Lights, Camera, Cook!

february 2008

Lights, Camera, Cook!

Just as adults are increasingly savvy about what they eat, so are kids. Nowhere was this more evident than at the 2007 National Beef Cook-off, held in Chicago in September 2007.

For the first time ever, kids could enter the contest. The only stipulations: they must be between 8 and 12 years old and be accompanied by a parent or guardian. That was the easy part. The challenging part was the recipe, which could include no more than eight ingredients (not including water, salt or pepper). In addition, their “fun” recipe had to “promote nutritional balance, be loved by kids and have all-family appeal.”

The 128 young contestants were narrowed down to five finalists, who flew to Chicago to compete against each other and 21 adult contestants. Although none of the kids took the big $50,000 prize, they were perfect ambassadors for budding chefs everywhere. Here are two of our favorite kids’ recipes from the cook-off.

Recipes courtesy of Cattlemen’s Beef Board and American National CattleWomen, Inc.

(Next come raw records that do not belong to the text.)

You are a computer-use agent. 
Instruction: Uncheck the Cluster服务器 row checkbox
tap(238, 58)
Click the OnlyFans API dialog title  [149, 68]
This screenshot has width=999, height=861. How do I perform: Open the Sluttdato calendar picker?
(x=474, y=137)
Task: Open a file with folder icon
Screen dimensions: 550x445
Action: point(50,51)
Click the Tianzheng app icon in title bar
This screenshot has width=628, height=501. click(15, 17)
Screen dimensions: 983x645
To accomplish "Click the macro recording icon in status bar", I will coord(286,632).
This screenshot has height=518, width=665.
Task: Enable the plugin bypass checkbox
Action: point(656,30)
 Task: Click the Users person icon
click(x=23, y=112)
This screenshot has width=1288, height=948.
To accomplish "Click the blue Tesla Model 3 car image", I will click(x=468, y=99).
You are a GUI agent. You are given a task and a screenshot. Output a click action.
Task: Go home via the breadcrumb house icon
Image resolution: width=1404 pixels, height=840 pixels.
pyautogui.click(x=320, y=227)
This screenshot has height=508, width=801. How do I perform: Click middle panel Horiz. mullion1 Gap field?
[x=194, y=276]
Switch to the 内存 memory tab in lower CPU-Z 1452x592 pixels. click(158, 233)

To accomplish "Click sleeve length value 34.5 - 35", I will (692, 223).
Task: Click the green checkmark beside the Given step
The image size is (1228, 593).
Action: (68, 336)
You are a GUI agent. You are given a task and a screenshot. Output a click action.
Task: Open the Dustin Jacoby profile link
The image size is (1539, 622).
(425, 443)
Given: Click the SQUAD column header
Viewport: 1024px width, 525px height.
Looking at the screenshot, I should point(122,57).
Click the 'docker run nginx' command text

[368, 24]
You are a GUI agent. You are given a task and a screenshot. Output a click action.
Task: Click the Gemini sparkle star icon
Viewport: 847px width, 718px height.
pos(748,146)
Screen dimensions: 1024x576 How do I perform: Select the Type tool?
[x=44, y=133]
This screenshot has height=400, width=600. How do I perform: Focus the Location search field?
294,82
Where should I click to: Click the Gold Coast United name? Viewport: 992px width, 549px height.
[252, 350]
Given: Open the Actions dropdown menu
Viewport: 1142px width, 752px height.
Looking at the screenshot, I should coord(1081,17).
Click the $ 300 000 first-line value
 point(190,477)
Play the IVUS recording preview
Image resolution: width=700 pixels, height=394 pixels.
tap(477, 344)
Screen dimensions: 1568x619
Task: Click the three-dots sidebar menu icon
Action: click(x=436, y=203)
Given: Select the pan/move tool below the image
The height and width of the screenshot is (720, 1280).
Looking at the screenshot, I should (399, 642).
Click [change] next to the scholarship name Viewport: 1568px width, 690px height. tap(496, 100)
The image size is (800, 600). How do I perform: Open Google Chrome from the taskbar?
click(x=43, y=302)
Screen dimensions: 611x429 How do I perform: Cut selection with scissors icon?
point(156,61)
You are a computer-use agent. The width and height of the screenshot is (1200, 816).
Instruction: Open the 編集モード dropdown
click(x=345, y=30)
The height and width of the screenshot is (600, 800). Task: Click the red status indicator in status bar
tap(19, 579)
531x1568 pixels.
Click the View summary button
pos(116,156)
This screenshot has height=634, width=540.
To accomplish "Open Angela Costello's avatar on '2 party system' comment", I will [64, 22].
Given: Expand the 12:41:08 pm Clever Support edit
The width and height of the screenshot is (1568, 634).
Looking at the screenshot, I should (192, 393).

Mu Shu Steak and Apple Wraps

This recipe is from Tanner Kohn of Simpsonville, S.C., who competed at the 2007 National Beeg Cook-off with his mom, Shannon.

Ingredients
3⁄4 teaspoon ground cinnamon
1⁄4 teaspoon pepper
4 beef tri-tip steaks, cut 1-inch thick (about 4 ounces each)
1⁄4 cup hoisin sauce
1 tablespoon honey
1⁄4 teaspoon salt
3 cups tri-color coleslaw mix (green cabbage, red cabbage and carrots)
1 Granny Smith apple, thinly sliced
8 (8- to 10-inch) whole-wheat flour tortillas, warmed


Instructions
1. Combine cinnamon and pepper. Press evenly onto steaks. Heat a large nonstick skillet over medium heat. Place steaks in skillet; cook 9 to 12 minutes, turning occasionally.
2. Combine hoisin sauce and honey in a large bowl. Cut steaks into thin slices; season with salt. Add steak slices, coleslaw mix and apple to hoisin mixture; toss to coat.
3. Place equal amounts of beef mixture down center of each tortilla, leaving a 1 1⁄2-inch border on both sides. Fold bottom edge up over filling. Fold sides to center, overlapping edges; secure with wooden picks if necessary. Serves 4.
Nutritional Information
Per serving: 390 calories, 8g fat, 30g prot., 62g carbs., 6g fiber, 1090mg sodium.

Buffalo-Style Beef Tacos

This recipe is from Morgan Hanrahan of Olympia, Wash., who competed in the 2007 National Beef Cook-off with her dad, John. We thought this also would be good with ranch dressing in place of the blue cheese.

Ingredients
1 pound extra-lean ground beef
1⁄4 cup Buffalo-style barbecue sauce
8 taco shells
1 cup thinly sliced lettuce
1⁄4 cup bottled reduced-fat blue
cheese dressing
1⁄3 cup shredded carrot
1⁄3 cup chopped celery
2 tablespoons chopped fresh cilantro


Instructions
1. Brown ground beef in a large nonstick skillet over medium heat until beef is not pink, 8 to 10 minutes, breaking up with a spoon. Pour off drippings. Stir in barbecue sauce. Cook and stir 1 minute until thoroughly heated.
2. Heat taco shells according to package directions.
3. Spoon beef mixture into taco shells. Add lettuce; drizzle with dressing. Top with carrot, celery and cilantro. Serves 4.

Recipe courtesy of Cattlemen's Beef Board and American National CattleWomen, Inc.
Nutritional Information
Per serving: 270 calories, 10g fat, 19g prot., 25g carbs., 3g fiber, 510mg sodium.